Pour la première fois de l’histoire, l’Observatoire de neutrinos IceCube (Cube de glace), le télescope spatial Fermi, qui capte le rayonnement gamma, et d’autres télescopes dans le monde ont localisé une source de rayons cosmiques de haute énergie.

The IceCube Lab at the South Pole

Un seul neutrino de haute énergie étincelant dans la glace de l’Antarctique en septembre 2017 a agi comme nouveau messager cosmique du domaine en évolution rapide de l’astronomie multimessage, annonçant du même coup une percée dans un mystère vieux de 106 ans.

Quand l’Observatoire de neutrinos IceCube (Cube de glace) a détecté ce neutrino possédant une énergie particulièrement grande, il a envoyé un avis à des télescopes situés partout dans le monde (et dans le ciel) pour leur faire savoir de quelle direction provenait ce neutrino.

Le télescope spatial Fermi, qui capte le rayonnement gamma, a répondu à l’appel et renvoyé une nouvelle extraordinaire : il savait exactement d’où était venu ce neutrino, et la source était spectaculaire.

C’était un blazar, noyau actif d’une galaxie située à 4 milliards d’années-lumière de nous, dans la constellation d’Orion. Le trou noir supermassif — dont la masse est des millions à des milliards de fois celle du Soleil — situé au centre de cette galaxie accélère les gaz qui l’entourent, projetant des jets de rayonnement et de particules qui voyagent à une vitesse approchant celle de la lumière. (Les blazars correspondent aux cas précis où ces jets se trouvent projetés en direction de la Terre.)

Représentation artistique d'un blazar qui émet des neutrinos et des rayons gamma
Un blazar est un noyau actif d’une galaxie dont l’un des jets se dirige vers nous.

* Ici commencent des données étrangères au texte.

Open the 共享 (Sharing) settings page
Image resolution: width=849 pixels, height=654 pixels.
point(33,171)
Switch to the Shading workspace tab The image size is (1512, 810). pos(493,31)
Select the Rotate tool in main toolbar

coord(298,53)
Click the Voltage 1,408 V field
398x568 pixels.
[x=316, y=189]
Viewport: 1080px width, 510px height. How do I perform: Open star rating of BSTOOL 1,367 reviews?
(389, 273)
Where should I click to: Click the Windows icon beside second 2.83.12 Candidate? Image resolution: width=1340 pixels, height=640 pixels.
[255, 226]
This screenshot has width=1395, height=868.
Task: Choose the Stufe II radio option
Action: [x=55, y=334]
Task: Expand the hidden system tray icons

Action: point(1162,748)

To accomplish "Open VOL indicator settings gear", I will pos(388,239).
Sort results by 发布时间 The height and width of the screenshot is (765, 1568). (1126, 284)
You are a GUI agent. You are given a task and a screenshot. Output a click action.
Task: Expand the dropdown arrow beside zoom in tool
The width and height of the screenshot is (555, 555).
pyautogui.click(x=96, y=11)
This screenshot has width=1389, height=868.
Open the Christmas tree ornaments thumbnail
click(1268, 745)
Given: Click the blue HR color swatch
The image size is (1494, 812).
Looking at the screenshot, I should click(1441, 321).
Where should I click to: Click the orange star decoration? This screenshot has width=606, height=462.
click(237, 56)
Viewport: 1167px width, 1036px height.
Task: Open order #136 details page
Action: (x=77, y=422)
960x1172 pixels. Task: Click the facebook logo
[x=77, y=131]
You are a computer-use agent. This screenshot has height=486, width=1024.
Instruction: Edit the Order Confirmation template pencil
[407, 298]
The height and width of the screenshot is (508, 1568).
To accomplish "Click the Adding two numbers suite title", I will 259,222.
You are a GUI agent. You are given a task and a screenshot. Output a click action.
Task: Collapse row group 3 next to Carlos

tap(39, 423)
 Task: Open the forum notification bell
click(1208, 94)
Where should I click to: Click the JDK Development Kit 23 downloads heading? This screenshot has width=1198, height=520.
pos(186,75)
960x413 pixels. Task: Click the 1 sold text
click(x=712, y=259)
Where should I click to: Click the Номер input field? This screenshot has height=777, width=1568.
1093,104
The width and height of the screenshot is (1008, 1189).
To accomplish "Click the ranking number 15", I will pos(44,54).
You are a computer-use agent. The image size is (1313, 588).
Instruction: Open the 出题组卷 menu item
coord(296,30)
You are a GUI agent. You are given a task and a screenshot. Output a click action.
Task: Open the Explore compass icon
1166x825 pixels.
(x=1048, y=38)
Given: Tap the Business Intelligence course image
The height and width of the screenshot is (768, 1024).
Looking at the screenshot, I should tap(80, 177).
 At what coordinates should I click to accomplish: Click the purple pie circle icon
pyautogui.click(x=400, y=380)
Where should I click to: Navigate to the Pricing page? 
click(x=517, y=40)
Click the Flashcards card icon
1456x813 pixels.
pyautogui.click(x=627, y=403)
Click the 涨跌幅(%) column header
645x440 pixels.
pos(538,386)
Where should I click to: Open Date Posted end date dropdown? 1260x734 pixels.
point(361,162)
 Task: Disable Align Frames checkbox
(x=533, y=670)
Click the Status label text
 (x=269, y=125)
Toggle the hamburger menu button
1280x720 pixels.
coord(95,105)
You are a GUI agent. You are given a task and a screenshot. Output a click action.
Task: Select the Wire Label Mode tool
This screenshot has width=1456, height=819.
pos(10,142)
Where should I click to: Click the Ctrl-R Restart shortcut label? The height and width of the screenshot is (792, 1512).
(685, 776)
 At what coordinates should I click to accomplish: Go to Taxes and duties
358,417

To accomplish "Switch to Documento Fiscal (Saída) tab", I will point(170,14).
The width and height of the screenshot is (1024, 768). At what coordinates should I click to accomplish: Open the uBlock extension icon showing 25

Dans cette représentation artistique, un blazar émet des neutrinos et des rayons gamma qui ont pu être détectés par l’Observatoire de neutrinos IceCube (Cube de glace) et par d’autres télescopes situés sur terre et dans l’espace.
(Image : IceCube et NASA)

Le télescope Fermi a pu détecter les rayons gamma résultant de la collision de particules de ces jets.

Cette découverte marque la première fois où la source d’un neutrino extragalactique est identifiée de manière certaine. Cela constitue un autre succès majeur pour le domaine naissant de l’astrophysique multimessage.

« Ce résultat est une première. Jamais auparavant nous n’avons utilisé l’astrophysique multimessage pour localiser l’origine de rayons cosmiques de haute énergie », a déclaré France Córdova, directrice de la Fondation nationale des sciences des États-Unis (NSF), au cours de la conférence de presse où ces résultats ont été annoncés.

« Nous arrivons à mieux comprendre les immenses accélérateurs cosmiques de l’univers. Comme nous ne pouvons rien produire qui approche l’énergie de ces particules cosmiques, nous devons nous tourner vers le ciel pour mieux comprendre les processus dont l’énergie est la plus grande. » [traduction]

Les neutrinos sont des particules subatomiques insaisissables qui traversent l’univers à une vitesse voisine de celle de la lumière. Ils sont neutres, c’est-à-dire dépourvus de charge électrique, et n’interagissent pas avec la force électromagnétique, de sorte qu’ils sont notoirement difficiles à détecter et à suivre. Nous ne pouvons voir un neutrino que lorsqu’il frappe le noyau d’un atome. Mme Córdova a souligné qu’avec un détecteur ayant les dimensions du corps humain, on pourrait mesurer une telle collision seulement une fois tous les 100 000 ans.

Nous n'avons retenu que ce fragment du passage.